_What this task involves_.
Pull out every line of the records below that contains the string "column". Case counts, so a match must have the same capital and lowercase letters.

[Word and element locating data]
---*---

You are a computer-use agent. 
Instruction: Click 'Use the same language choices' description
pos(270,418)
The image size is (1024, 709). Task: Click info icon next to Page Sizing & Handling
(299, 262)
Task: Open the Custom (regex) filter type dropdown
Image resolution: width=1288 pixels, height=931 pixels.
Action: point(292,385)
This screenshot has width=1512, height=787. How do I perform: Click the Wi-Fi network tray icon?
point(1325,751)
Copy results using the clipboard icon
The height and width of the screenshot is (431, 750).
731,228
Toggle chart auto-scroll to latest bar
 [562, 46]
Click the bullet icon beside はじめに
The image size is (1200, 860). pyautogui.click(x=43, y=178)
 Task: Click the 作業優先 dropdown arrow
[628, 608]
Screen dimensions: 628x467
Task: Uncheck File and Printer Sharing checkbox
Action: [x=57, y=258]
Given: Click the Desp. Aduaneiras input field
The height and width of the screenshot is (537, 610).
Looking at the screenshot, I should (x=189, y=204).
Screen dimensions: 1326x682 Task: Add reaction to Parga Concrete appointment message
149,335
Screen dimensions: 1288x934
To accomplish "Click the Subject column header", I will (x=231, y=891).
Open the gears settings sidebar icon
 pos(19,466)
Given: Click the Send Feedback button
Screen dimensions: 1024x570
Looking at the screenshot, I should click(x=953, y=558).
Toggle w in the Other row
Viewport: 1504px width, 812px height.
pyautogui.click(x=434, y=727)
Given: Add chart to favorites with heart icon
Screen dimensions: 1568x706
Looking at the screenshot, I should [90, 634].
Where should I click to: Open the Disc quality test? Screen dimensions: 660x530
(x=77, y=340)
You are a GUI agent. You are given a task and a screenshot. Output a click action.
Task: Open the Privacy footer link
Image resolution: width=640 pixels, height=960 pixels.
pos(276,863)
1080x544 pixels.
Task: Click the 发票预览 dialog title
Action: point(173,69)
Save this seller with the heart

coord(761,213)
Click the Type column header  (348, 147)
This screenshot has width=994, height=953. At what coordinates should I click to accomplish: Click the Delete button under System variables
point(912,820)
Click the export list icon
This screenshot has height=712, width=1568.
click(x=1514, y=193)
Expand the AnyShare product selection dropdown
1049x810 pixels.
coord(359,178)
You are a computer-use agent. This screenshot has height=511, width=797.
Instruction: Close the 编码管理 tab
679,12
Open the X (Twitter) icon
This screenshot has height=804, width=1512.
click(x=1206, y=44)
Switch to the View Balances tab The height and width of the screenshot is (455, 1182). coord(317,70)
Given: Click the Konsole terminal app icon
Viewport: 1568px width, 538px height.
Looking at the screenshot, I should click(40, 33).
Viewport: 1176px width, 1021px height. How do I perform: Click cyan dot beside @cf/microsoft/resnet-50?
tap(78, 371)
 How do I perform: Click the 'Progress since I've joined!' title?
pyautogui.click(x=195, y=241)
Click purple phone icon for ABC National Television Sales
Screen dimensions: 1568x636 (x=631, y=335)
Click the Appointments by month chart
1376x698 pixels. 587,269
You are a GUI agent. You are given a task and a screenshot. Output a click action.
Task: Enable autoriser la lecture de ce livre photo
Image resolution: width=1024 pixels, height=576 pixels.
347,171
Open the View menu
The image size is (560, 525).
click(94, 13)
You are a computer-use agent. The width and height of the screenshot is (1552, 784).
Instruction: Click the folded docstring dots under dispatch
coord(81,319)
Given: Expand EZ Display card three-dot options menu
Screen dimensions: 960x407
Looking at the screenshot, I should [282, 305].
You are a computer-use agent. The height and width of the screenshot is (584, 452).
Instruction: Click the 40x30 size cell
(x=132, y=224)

---*---

_Reply_.
To accomplish "Click the Subject column header", I will (x=231, y=891).
Click the Type column header  (348, 147)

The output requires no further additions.